The latest wave of COVID-19, also known as the Delta Variant, has devastated India beyond comparison. At its peak in May of 2021, more than 350,000 cases were reported each day. The crisis grew as hospitals were unable to accommodate the significant infection rates and supplies grew scarce. However, recent reports have shown India’s dilemma taking an upward turn. As of August 19, 2021, India’s COVID-19 infection rate has, on average, slowed to around 35,000. Compared to August 6 of the same year, rates have decreased by 15%, as noted by The New York Times’ India Coronavirus Map and Case Count. This is attributed mainly to an increase in vaccinations available and administered throughout the country. Although more citizens are becoming vaccinated, a significant problem has emerged: a significant sex gap in vaccination rates.
According to a study in July by India’s Ministry of Health and Family Welfare, only about 46% (of all vaccines administered were given to women, compared to about 54% given to men across the country. In numerical terms, women account for around 143 million vaccinations across the country compared to the 167 million received by men out of around 310 million total vaccines. Compared to the United States, around 62.4% of women have received at least one dose of the vaccine per CDC data. In India, Andhra Pradesh is one of the only states reported where more women are vaccinated than men, per The Hans India. This gap is increased significantly in rural areas and states with less overall vaccination coverage.
So what is to blame for this phenomenon? Experts agree that traditional gender inequality has played a crucial role in this difference, reaffirmed by misinformation surrounding the vaccine’s effects on women. Many fear the vaccine will negatively impact female fertility or reproductive health. As noted in a recent article titled “How Vaccine Inequality Is Affecting Indian Women” by Forbes India, “reasons why women do not want to get vaccinated [include] ...myths that women should not get vaccinated while menstruating, that vaccines do not actually work, vaccines can be life-threatening and pregnant and breastfeeding women should not get vaccinated.” These points are unfairly skewed towards women and reaffirm the gender bias in healthcare.
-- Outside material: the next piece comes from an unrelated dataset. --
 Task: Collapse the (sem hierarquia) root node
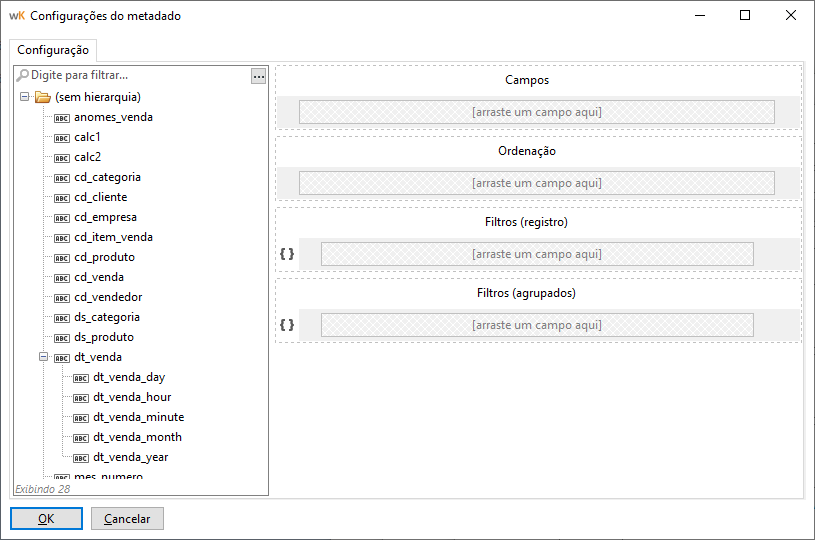click(24, 98)
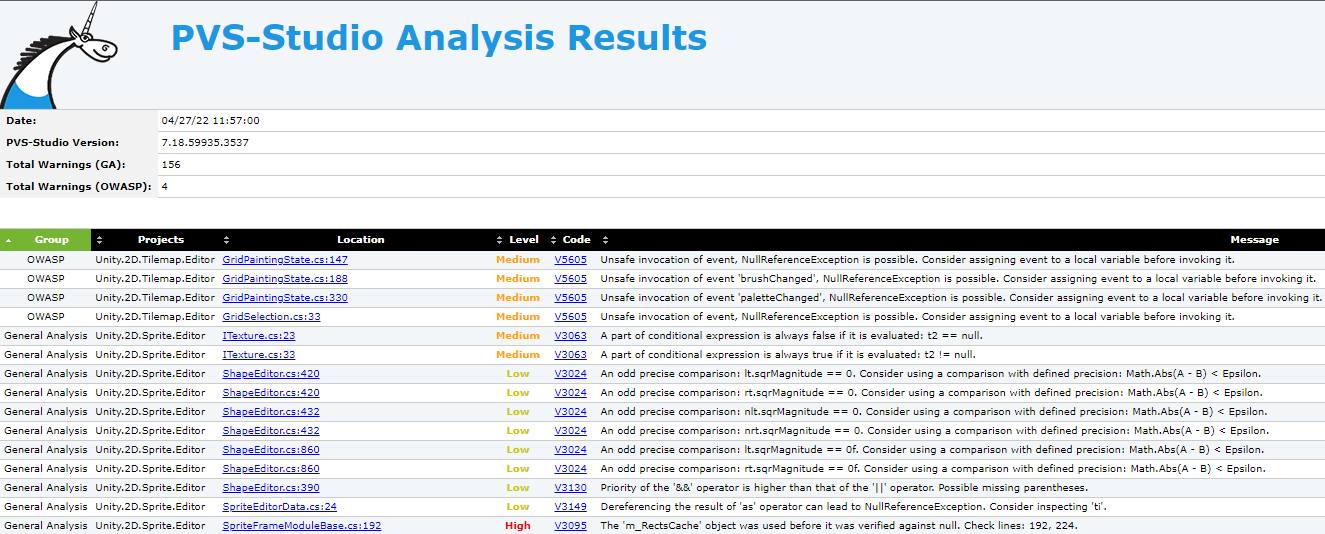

The public can help combat gender discrimination by encouraging the diffusing vital and truthful information regarding the COVID-19 vaccine. Promoting accurate data ensures that it is open to all and educates more folks worldwide in a productive fashion. This also helps to lessen the effect of incorrect information facing women. In the age of social media, digital media, and mass panic, sharing correct information is crucial now more than ever.
“CDC Covid Data Tracker.” Centers for Disease Control and Prevention, Centers for Disease Control and Prevention, 2021, covid.cdc.gov/covid-data-tracker/#vaccination-demographics-trends.
Chandrakanth, W. “Defying Gender Bias: More Women Receive Jabs in Andhra Pradesh than Men.” The Hans India, The Hans India, 13 Aug. 2021, www.thehansindia.com/andhra-pradesh/defying-gender-bias-more-women-receive-jabs-in-andhra-pradesh-than-men-701529?infinitescroll=1.
“CoWIN Dashboard.” CoWIN Dashboard Vaccination Stats, Ministry of Health and Family Welfare, 21 Aug. 2021, dashboard.cowin.gov.in/.
New York Times Coronavirus Map Contributers. India Coronavirus Map and Case Count, The New York Times, 22 Apr. 2020, www.nytimes.com/interactive/2021/world/india-covid-cases.html.